Starting today, you can wirelessly sync your contacts and calendars from Gmail and Google Apps with the iPhone and Windows Mobile phones. A number of third-party providers already offered similar sync capabilities, but now, Google itself can automatically push calendar and address book changes directly to these phones. In typical Google fashion, this new product is released as a beta, and there are still a few knownproblems, but in our own tests, the push sync worked just as advertised.
Google Sync was already available for Blackberry users and you could already sync your Gmail contacts on the iPhone through iTunes. This, however, was relatively inconvenient and Google surely heard a lot of complaints from business users who needed more ‘Outlook-like’ capabilities on their phones.
The new sync capabilities are also available for any other phone that supports the SyncML standard.
Some Problems
One problem with this new system is that it will replace all your existing contacts on your phone with your Gmail contacts, which might be a deal breaker for some. Another deal breaker might be the fact that you can only configure one Active Sync account on the iPhone, which would be a problem for those of us who maintain more than one calendar (one private – one for work) and would like to use push for all of those.

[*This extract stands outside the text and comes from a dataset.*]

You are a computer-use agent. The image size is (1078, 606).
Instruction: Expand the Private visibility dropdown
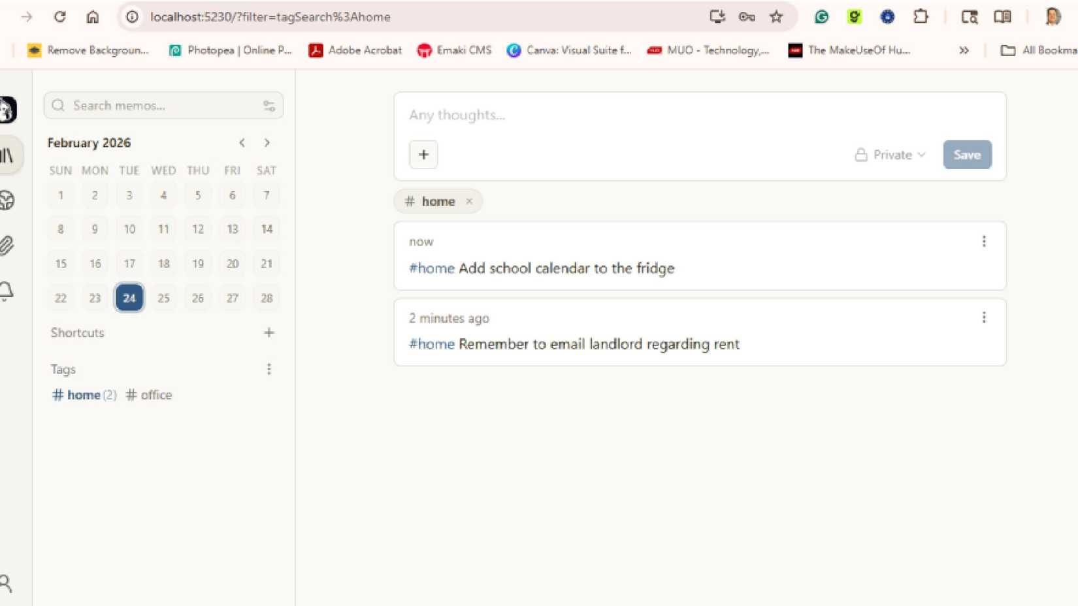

Also, your Gmail contact list might a lot messier than you have realized, and it might take some work to manually recreate your current address book in Gmail.
Gmail Push Coming Soon?
Interestingly, Google now uses Microsoft’s ActiveSync protocol to push updates wirelessly to the phone, which leads us to believe that enabling push email is the next logical step for Google. Chances are that Google is testing its infrastructure by only supporting ActiveSync for calendars and contacts first, and that it will release support for push email in the near future.